In Mobile Infirmary Association v. Tyler, No. 1041484 (Ala. Sep. 14, 2007), the Alabama Supreme Court affirmed the jury's verdict in a medical malpractice case on the condition that the plaintiff accept a remittitur of the punitive damages award from $5.5 million to $3 million.  Continue reading below for a discussion of the case or click here for links to the full opinion and a news article discussing it.  

In this wrongful death-medical malpractice case, the plaintiff alleged that the medical care provided to his mother at Mobile Infirmary resulted in her death.  While the court unanimously upheld the finding of liability, only 5 members favored remittitur. 

The majority's remittitur analysis was short and to the point.  After noting that the trial court's award of punitive- damages is reviewed de novo, with no presumption of correctness, the court stated simply "our de novo review of the punitive damages award in this case, which involved our application of the Gore guideposts and the Hammond and Green Oil factors, lead us to conclude that the punitive-damages award should have amounted to no more than $3,000,000."    

Far more interesting than the majority's remittitur analysis, however, was Justice Lyons' dissent.  Justice Lyons indicated that there must be a "better process" for review of damages awards in wrongful death cases.  He termed the current process a "callous business" whereby the court is forced to establish a base price for the value of a human life and then extrapolate therefrom an additional sum to determine what punitive damages "are appropriate to effectuate the legislative policy of preventing homicide by making it expensive." Justice Lyons found the majority's reduction of almost 50% to be excessive and indicated his willingness to reconsider Tillis Trucking Co. v. Moses, 748 So.2d 874 (Ala. 1999) (in which the court rejected a constitutional challenge to Alabama's Wrongful Death Act).  Justice Lyons wrote:

I am becoming increasingly uncomfortable with the constitutionality of a process that holds, alternatively, that 'the ratio factor does not apply" or that it "applies in principle without mathematical application."  I am willing to reconsider my vote in Tillis Trucking in a future case in which we are reminded of the diminished effect of stare decisis when faced with a question of constitutionality and asked to overrule Tillis Trucking. If a majority of the Court were so inclined, then we would have to make the difficult choice between striking the wrongful-death statute down in its entirety or saving it with a construction of the statute consistent with standards of due process prevailing in the 21st century.  In the meantime, I choose not to ignore the applicability of a ratio, so I must struggle today with the second alternative in Tillis Trucking of treating death as "a great harm" and then attempting to apply a ratio "in principle without mathematical application."

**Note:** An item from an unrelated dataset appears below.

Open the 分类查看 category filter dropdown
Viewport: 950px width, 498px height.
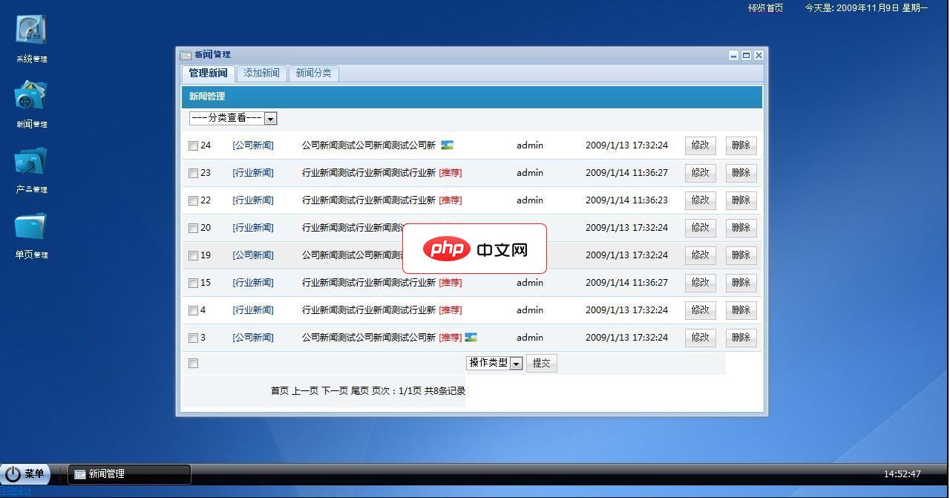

Chief Justice Cobb, along with Justices Woodall and Murdock also dissented from the remittitur, but did not join Justice Lyon's dissent.

Also of note was the majority's discussion of Alabama Code section 6-5-547, which limited a judgment against a health care provider to $1 million.  Although that section was declared unconstitutional in Smith v. Schulte, 671 So.2d 1334 (Ala. 1995), that case was overruled in Ex parte Apicella, 809 So.2d 865, 874 (Ala. 2001).  Mobile Infirmary argued that the ruling in Apicella revived 6-5-547.

The court rejected this argument, pointing out that it had already rejected a similar argument concerning Alabama Code section 6-5-544, a companion statute to 6-5-547, in Mobile Infirmary Medical Center v. Hodgen, 884 So.2d 801 (Ala. 2003).  There, the court found that Alabama Code 6-11-21(d), which limited punitive damages in all civil actions for physical injury, was passed with knowledge of the court's holding as to 6-5-547, enacted a new statutory cap on punitive damages.  Although 6-11-21(d) did not apply to wrongful death claims, the infirmary completely failed to address the effect of Hodgen's holding regarding 6-5-544 on 6-5-547.  Therefore, the court declined to accept its invitation to revive 6-5-547.